Taliban visit Turkmenistan, promise to protect TAPI
Over the weekend, a Taliban delegation – led by Mullah Abdul Gani Baradar – paid a visit to Turkmenistan where the Taliban (again) expressed full support for the Turkmenistan-Afghanistan-Pakistan-India (TAPI) gas pipeline. In December 2016, the Taliban said they were “committed to safeguarding” national infrastructure projects like CASA-1000 and TAPI; in 2018, a Taliban spokesperson told Voice of America that the Taliban viewed TAPI as “an important element of [Afghanistan’s] economic infrastructure” and announced the group’s “cooperation in providing security for the project in areas under our control.”

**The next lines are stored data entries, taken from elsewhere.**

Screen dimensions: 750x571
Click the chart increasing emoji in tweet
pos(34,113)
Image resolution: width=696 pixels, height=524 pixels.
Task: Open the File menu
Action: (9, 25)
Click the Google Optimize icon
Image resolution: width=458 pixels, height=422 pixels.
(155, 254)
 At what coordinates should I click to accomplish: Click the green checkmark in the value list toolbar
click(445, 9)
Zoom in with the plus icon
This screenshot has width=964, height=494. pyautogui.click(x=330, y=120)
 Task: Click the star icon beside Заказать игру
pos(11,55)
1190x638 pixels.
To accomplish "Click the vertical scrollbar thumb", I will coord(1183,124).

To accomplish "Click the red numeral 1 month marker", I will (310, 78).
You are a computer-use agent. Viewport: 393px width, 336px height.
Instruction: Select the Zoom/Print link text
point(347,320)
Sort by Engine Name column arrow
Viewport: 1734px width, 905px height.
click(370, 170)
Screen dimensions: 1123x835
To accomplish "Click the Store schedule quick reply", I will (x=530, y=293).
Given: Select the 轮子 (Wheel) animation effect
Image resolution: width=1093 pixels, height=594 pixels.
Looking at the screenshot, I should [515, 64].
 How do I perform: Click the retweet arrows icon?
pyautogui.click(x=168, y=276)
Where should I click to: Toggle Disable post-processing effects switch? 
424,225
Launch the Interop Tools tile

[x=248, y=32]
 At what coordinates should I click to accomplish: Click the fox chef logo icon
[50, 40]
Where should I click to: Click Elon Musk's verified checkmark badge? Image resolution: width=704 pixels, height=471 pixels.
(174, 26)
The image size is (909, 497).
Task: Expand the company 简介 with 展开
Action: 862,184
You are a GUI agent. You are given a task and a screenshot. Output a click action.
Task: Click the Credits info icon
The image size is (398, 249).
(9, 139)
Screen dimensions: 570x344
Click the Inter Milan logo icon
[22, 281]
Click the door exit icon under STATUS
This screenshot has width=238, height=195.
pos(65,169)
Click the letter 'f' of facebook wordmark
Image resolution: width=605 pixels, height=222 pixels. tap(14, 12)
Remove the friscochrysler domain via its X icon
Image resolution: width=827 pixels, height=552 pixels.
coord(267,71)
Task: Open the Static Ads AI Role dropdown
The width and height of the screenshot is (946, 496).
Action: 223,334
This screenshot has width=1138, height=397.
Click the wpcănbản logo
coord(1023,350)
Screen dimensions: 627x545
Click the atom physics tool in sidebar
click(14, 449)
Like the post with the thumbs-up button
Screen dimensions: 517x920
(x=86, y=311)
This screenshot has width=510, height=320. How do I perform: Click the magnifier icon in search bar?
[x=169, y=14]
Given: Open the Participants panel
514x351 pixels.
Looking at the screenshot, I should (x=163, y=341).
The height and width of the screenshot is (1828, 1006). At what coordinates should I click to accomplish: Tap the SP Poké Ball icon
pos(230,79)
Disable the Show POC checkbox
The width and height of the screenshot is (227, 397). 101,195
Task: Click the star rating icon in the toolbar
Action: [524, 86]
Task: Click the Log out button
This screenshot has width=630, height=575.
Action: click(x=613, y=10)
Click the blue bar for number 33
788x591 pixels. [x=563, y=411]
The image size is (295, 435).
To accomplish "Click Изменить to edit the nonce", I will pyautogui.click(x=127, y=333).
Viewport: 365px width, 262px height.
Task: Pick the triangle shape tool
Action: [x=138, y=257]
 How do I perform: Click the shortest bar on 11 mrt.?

‘Anti-India’ social media posts could cost your passport, says Uttarakhand police chief
Police forces in the Indian states of Uttarakhand and Bihar have warned citizens that criticising the government on social media or participating in protests could disqualify them from government jobs, bank loans and even obtaining passports. The Uttarakhand police chief, Ashok Kumar, announced at a conference last week that the force would scrutinise social media for “anti-national” posts and that people found to be “habitually” posting such content could be refused applications for passports or arms licences. His warning came a day after a similar announcement by SK Singhal, the top police official in Bihar, who said people who joined protests could be blocked from various services including government jobs, grants and contracts.
China's recovery creates opportunities for higher cooperation with Bangladesh
At a time when the rest of the world is still grappling with rising Covid-19 cases and economic recession, China's hard-won economic rebound will provide inspiration and experience for global economic recovery in the new year. As Bangladesh entered these difficult times on a much stronger footing compared to many of its peers thanks to low external debt, low overall public debt and comfortable debt service capability in view of its healthy foreign exchange reserve, there are immense opportunities to grow business and pursue further win-win cooperation between China and Bangladesh. The first opportunity is China's huge market. With a population of 1.4 billion, including a middle-income group of over 400 million, China has a huge market with the greatest potential in the world. In the coming 10 years, it is expected to import goods worth over $22 trillion.
US and Philippines to discuss key military pact -- and future of alliance
Officials from the Philippines and the U.S. are set to meet later this month to discuss the future of their Visiting Forces Agreement, a military pact crucial to their defense alliance, Manila's top diplomat said on Monday. At stake is one of America's most important alliances in Southeast Asia and whether U.S. troops can continue to operate out of the country on a rotational basis. Access to Philippine military bases will be key to projecting power in the South China Sea and President Joe Biden's ability to push back against Chinese maritime activity.